La metáfora atribuida a Torcuato Fernández Miranda según la cual el Rey habría sido el empresario teatral de una obra dramática escrita por el propio Fernández Miranda y escenificada por una compañía de actores encabezada por Adolfo Suárez ha contribuido a extender la fábula, a medio camino entre la ingeniería social y la concepción conspirativa de la historia, de un modelo patentado y exportable de cambio democrático inventado en España. Sin embargo, la simplista interpretación de la transición española como una operación planeada hasta el mínimo detalle en laboratorios ideológicos secretos, de forma tal que los vertiginosos meses del primer Gobierno de Suárez habrían sido sólo el tiempo necesario para que los maestros de obras y los albañiles levantaran un edificio previamente diseñado por sus arquitectos, no resiste la más mínima prueba empírica.

Por lo demás, saltan a la vista las disonancias políticas -para no hablar de las diferencias de desarrollo económico, estructura social, contexto geoestratégico y cultura cívica- entre la España de noviembre de 1975 y el Chile de octubre de 1988. El general Pinochet no sólo no ha muerto en la cama, sino que sigue arrellanado en su butaca presidencial.

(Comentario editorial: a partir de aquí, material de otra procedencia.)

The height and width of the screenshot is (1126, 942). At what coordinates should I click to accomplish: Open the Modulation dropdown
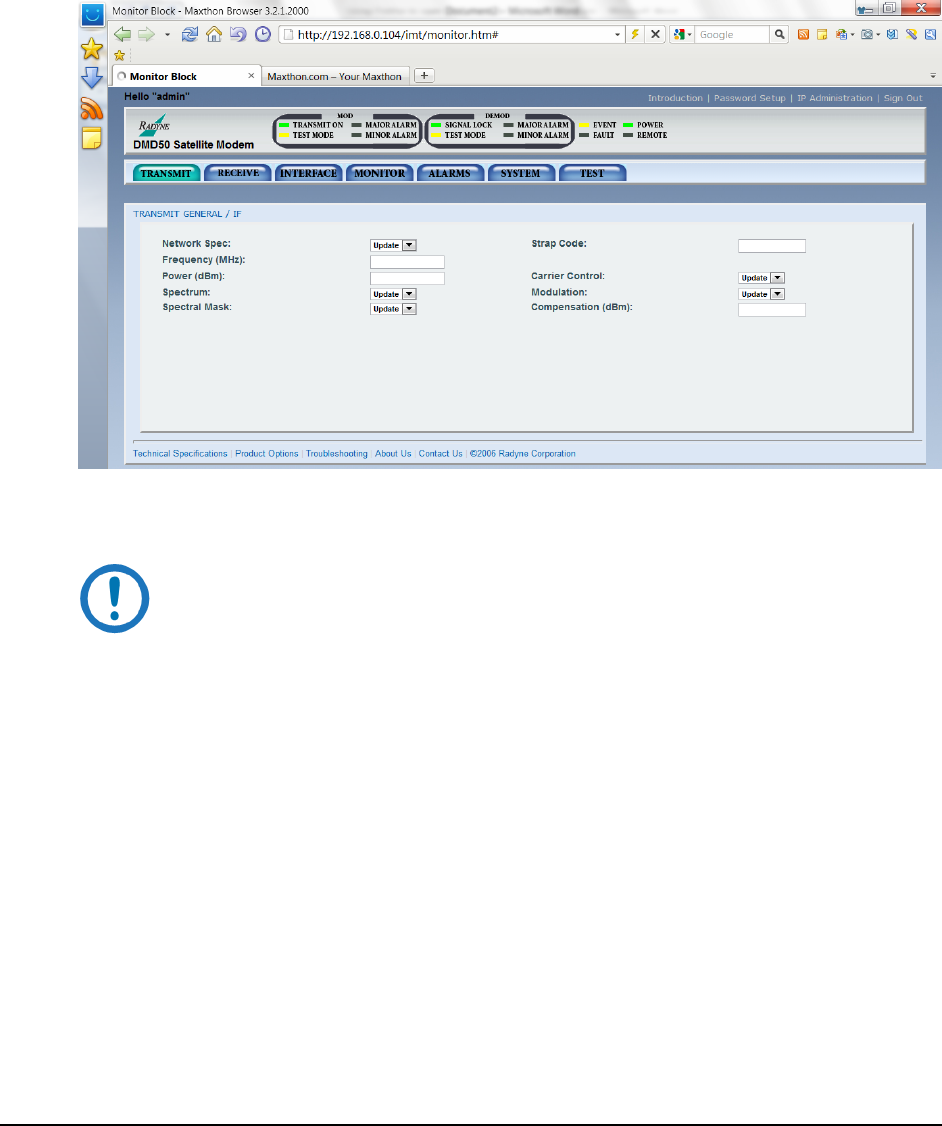pyautogui.click(x=777, y=294)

No existe en Chile ese nexo simbólico de continuidad del Estado, abstracción hecha de los contenidos autoritarios o democráticos del sistema político, que encarno en España la figura del hoy Rey constitucional y ayer sucesor designado por Franco. El transcurso del tiempo no ha cerrado en Chile -ni en Argentina y Uruguay- las cicatrices de la represión, abiertas en la memoria de los familiares, amigos y compañeros de los fusilados desaparecidos y en las carnes de los presos y de los torturados. Los tres lustros de la dictadura de Pinochet han sido insuficientes para promover el relevo generacional de la clase política; mientras que la transición española fue conducida básicamente por gentes sin vivencias directas de la guerra civil (Suárez nació en 1932; el rey, en 1938, y Felipe González, en 1942), la mayoría de los políticos chilenos en activo, situados en el Gobierno o en la oposición, participaron, fueron espectadores o sufrieron el golpe de Estado de Pinochet. Ese conjunto de condiciones no facilita necesariamente la aceptación -aunque sea a regañadientes- por las fuerzas armadas chilenas de una salida negociada y pacífica de la dictadura hacia la democracia.

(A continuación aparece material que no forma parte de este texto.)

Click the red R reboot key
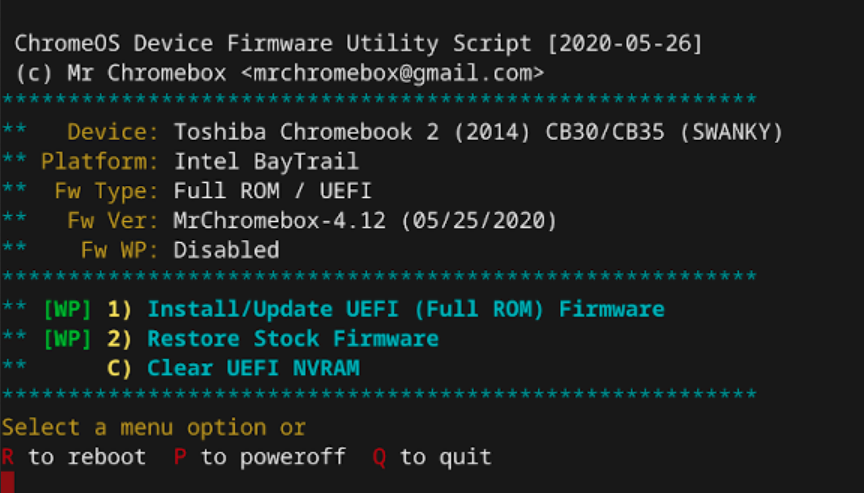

La presencia de Adolfo Suárez en Santiago sirve para subrayar, de forma paradójica, esas diferencias entre las situaciones predemocráticas española y chilena. El ex presidente del Gobierno personifica en buena medida la transición democrática en España, tanto por su eficaz labor para lograr el desmantelamiento del franquismo como por su valerosa actitud frente a los asaltantes del Congreso del 23-F. Aunque ahora ha a apoyado con admirable coraje el no a Pinochet desde el desamparo de la calle, Adolfo Suárez pudo jugar su decisivo papel en el proceso español de cambio precisamente por hallarse al abrigo de los despachos del Estado; esto es, por la especialísima cualificación que le daba para realizar esa función su hoja de servicios a la dictadura franquista.

Pese a las particularidades de la situación chilena (sus diferencias con el caso español podrían ampliarse hasta el aburrimiento), los recientes estudios de política comparada ofrecen probablemente útiles analogías, al igual que cualquier otra lectura atenta de la historia, para el tránsito desde la dictadura de Pinochet hasta la democracia plena. Aprender de los errores es casi tan importante como imitar los aciertos; pero corresponde únicamente a los chilenos la tarea de separar el grano de la paja en las enseñanzas brindadas por otros países.

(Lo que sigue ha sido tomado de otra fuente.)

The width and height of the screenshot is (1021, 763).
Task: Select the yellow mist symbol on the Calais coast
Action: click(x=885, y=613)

Se trata, en cualquier caso, de un camino de ida y vuelta. Las experiencias posteriores arrojan nueva luz sobre los acontecimientos que les preceden causalmente en el tiempo y ayudan a su valoración y enjuiciamiento. Para que los chilenos pudieran obtener algún provecho de nuestra reciente historia, sería preciso -como muestra la paradoja viviente de Suárez- que estudiasen los orígenes de la democracia española sin mimetismo, pero con frialdad y realismo. A la vez, la deseable y probable fortuna de la causa de la libertad en Chile durante los próximos meses servirá a los españoles como elemento de contraste para medir sus propios fallos y aciertos en ese imaginario retorno analítico al 20-N.